Shatteredallthetimelately · 11/04/2024 17:59

CurlewKate · 11/04/2024 17:57

"I would have expected that within the twenty minutes was sat outside their house waiting that either he or his mother would like out the window to see if Op was there yes"

She shouldn't have been kept waiting. One way to make sure this didn't happen, considering that the kid has proved himself unreliable is a one word text. The OP is then completely, unequivocally in the right and the mum has no leg to stand on.

🙄🙄🙄

CurlewKate · 11/04/2024 18:00

"How can OP send a message when she doesn't have, or neither want the SM's phone number"

Yes, I did see that. But I didn't think 2 adult women would be quite so juvenile,frankly.

WhereYouLeftIt · 11/04/2024 18:01

CurlewKate · 11/04/2024 17:35

"but the mum knows what time he is being picked up though?"

So she's supposed to sit by the window waiting? Assuming the OP is sometimes a little late or a little early, school run traffic being what it is. When a 7 letter text would solve the problem.

No, she's supposed to reinforce to her son that he's being picked up at whatever time her ex texted to her earlier that day. Remember OP posted "... my husband tells her every time that I'll be leaving work at X time and will be picking SS up at X time."?

You seem very determined that all the responsibility is on the stepmother Kate, and none on the mother. Any reason for that?

LuckySantangelo35 · 11/04/2024 18:02

@CurlewKate

why are you determined to absolve everyone of any responsibility in this situation and just blame Op however tenuously you can? It’s odd.

Are you ok?

mbosnz · 11/04/2024 18:04

She already sends him a message to tell him ten minutes before she arrives? And still he can't get himself ready on time?

He, his mother, and his father, have been given more than enough rope to hang themselves.

They can sort the situation out between themselves now. I'm betting they'll get a lot more motivated between the two parents to sort out his poor timekeeping when it becomes their problem.

InterIgnis · 11/04/2024 18:12

CurlewKate · 11/04/2024 17:35

"but the mum knows what time he is being picked up though?"

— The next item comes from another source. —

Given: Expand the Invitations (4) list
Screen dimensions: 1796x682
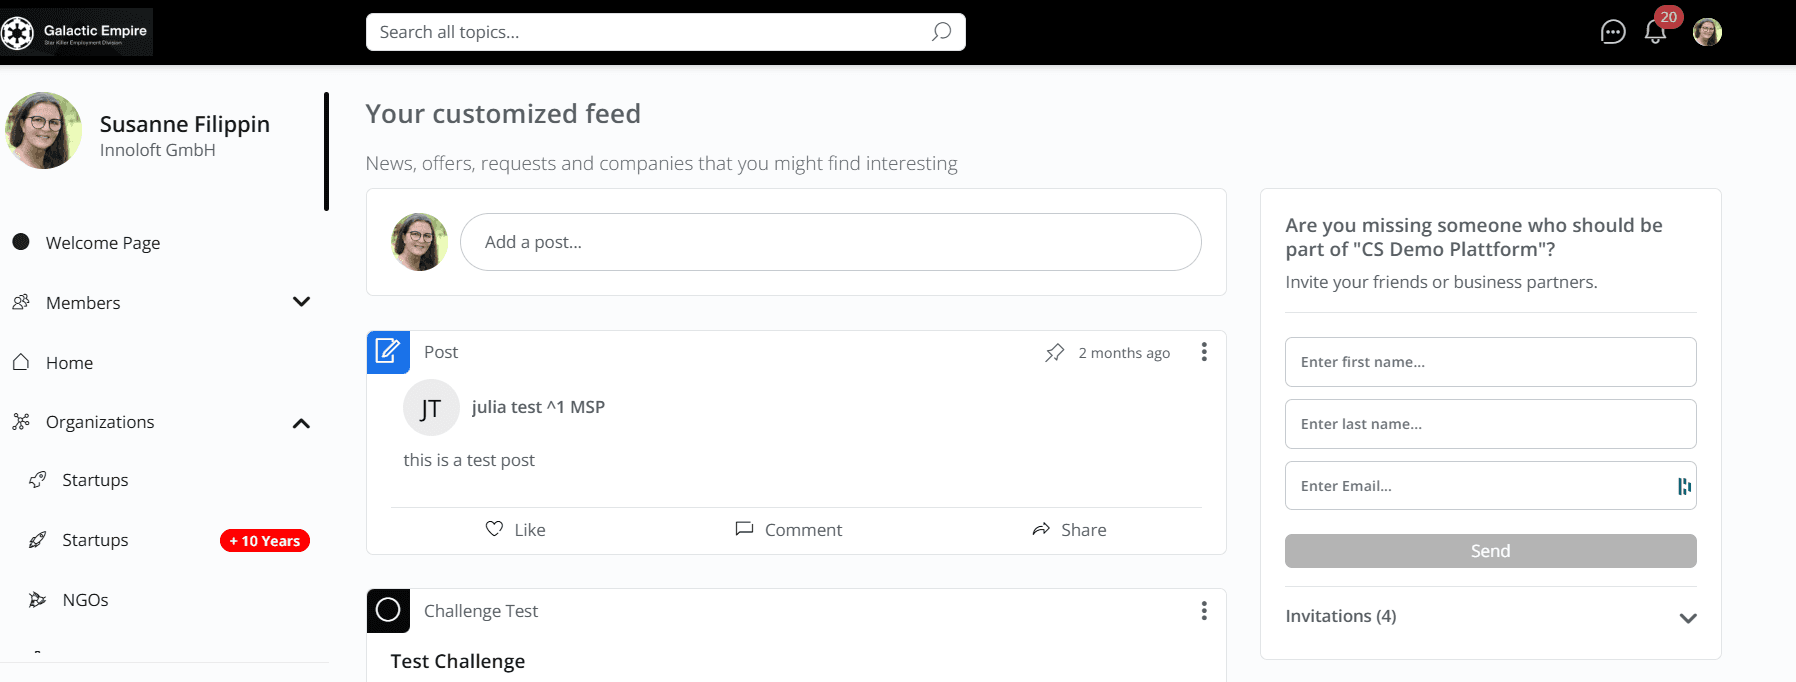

So she's supposed to sit by the window waiting? Assuming the OP is sometimes a little late or a little early, school run traffic being what it is. When a 7 letter text would solve the problem.

OP isn’t going to share her number with her stepson’s mother, so I’m not sure why you keep going on about it.

She’s doing them a favour, she doesn’t need to put herself out any more than she has done (or indeed, at all!). The mother, knowing what time OP is due to arrive, could absolutely make sure her kid is ready to leave. And yes, she could look out the window.

Hopefully though it won’t be necessary, because OP will be leaving the lot of them to it.

Shatteredallthetimelately · 11/04/2024 18:17

CurlewKate · 11/04/2024 18:00

"How can OP send a message when she doesn't have, or neither want the SM's phone number"

Yes, I did see that. But I didn't think 2 adult women would be quite so juvenile,frankly.

Wouldn't call the OP juvenile...more finally woke up after continously being made to wait and finally reached the end of her tether.

If you include the original time the OP's DH text his Ex to say his DW was on her way, 10 mins, and the 20 she waited outside, from the first text message to when the Dss finally emerged from his gaming it must have been around 30 mins in all.
Surely its not to much to ask the Dss mum to glance out of the window, is it?

I'd call the EX a bit silly for rocking the boat when she was on to a good thing by getting her Ex's wife to collect her inconsiderate DS and take him home to his DF so she herself didn't have to do it.

BirthdayRainbow · 11/04/2024 18:18

CurlewKate · 11/04/2024 17:10

@LuckySantangelo35 "I genuinely honestly cannot see how anyone could think you unreasonable Op I really can’t"

Because she isn't prepared to contact the mother and leaves the time keeping to a 12 year old boy. One text, and she'd be completely reasonable.

How can she contact the mother when she doesn't have her phone number?

CurlewKate · 11/04/2024 18:22

<shrugs> 2 adult women with at least 3 children between them refusing to exchange numbers is just a bit silly. The object, surely, is to make everything as calm and painless as possible for the children.